I think with some exercises and problems that force the students to handle state would be good, namely to get them used to the way that setState works and how the one-way data flow affects the way they solve problems in the framework. From that point I think stepping into making API calls and handling async behaviour would be much easier.

@kkarimi When you say handlebars - do you mean get them used to some sort of templating language? I think they've covered it (or something similar) in node already.

kkarimi commented 7 years ago

Yeah templating - they did node after react last time

AlexJukes commented 7 years ago

As a junior developer, and someone who was recently learned React and has been working with it exclusively for the past 3 months, I have some insight into both what I found most helpful for picking up key concepts when learning it from scratch but also what is useful to know when using it to develop professionally.

Personally, I found the Facebook Tic-Tac-Toe tutorial (https://facebook.github.io/react/tutorial/tutorial.html) really useful. It takes a little bit of time (I don't think students would be able to cover it in one session) but gives a great practical insight into both the power of React but also the large amount of tooling required to achieve even simple functionality, as mentioned above. I think having a 'time-travel' aspect of the exercise in was particularly illustrative, and even if not tic tac toe then incorporating a similar functionality into a project would be a good way to highlight the importance and benefits of state management.

Will the course have anything about the Redux framework?

Amwam commented 7 years ago

I think one key thing to focus on is why React is useful/worth learning. I think a lot of the students last time didn't really see the point of learning it, when they already knew how to manipulate the DOM, and hence struggled with its constraints.

Going for the functional/predicability aspect is probably the best way to go, as that can be relatively easy to show the benefits for.

Splitting their code up into components was something I think they struggled with early on, so we should focus on techniques for doing so. This also applies more generally to their code.

Personally I think we should drop react-router, for teaching routing (if we really need to) we could aim to build something simpler, like a function they can call to change state in a parent component, and use a switch statement to render the right component (sorry if that doesn't make much sense). The library is probably a bit to complex right now, and their time would be better spent learning more about React, or even Redux.

@AlexJukes Last time we didn't really teach Redux. We briefly introduced Flux as a concept, but that may have gone over the students heads a little. It should probably be taught at the end, if the students are comfortable enough with React, and want to start building bigger applications. I do think redux gets a bit overused, you can do quite a lot with just React on its own.

Finally, we taught Object Oriented programming in about 5 minutes last time (because of the extends keyword), I don't think that worked.

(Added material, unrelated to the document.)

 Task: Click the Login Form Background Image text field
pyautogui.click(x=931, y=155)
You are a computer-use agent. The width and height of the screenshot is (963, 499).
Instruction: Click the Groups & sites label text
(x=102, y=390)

We should ease the students in a bit more, start with functional components, and Props so they can get used to building things in React, before we introduce Class Components, and state.

kkarimi commented 7 years ago

Notes from a quick discussion tonight with @dmitrigrabov as well:

  1. Having a self-contained project which visualises what students are trying to achieve/aim for, which can help with students why they are learning

  2. Might be worth considering adding a design perspective - atomic/modular design and how it can be helpful in projects with style guides/story books/sketch approach to web design

  3. Flux/Redux might still be worth teaching with cartoons

  4. Have stretch goals for each lesson may help to cover extra topics

extwiii commented 7 years ago

If you are planning to teach Flux/Redux, I think it is worth to follow Dan Abramov tutorials that he is showing first vanilla JS then redux way.

https://egghead.io/courses/getting-started-with-redux https://egghead.io/courses/building-react-applications-with-idiomatic-redux

Also, he explains core concepts of React.js that why we need to use pure function and we shouldn't change state directly etc.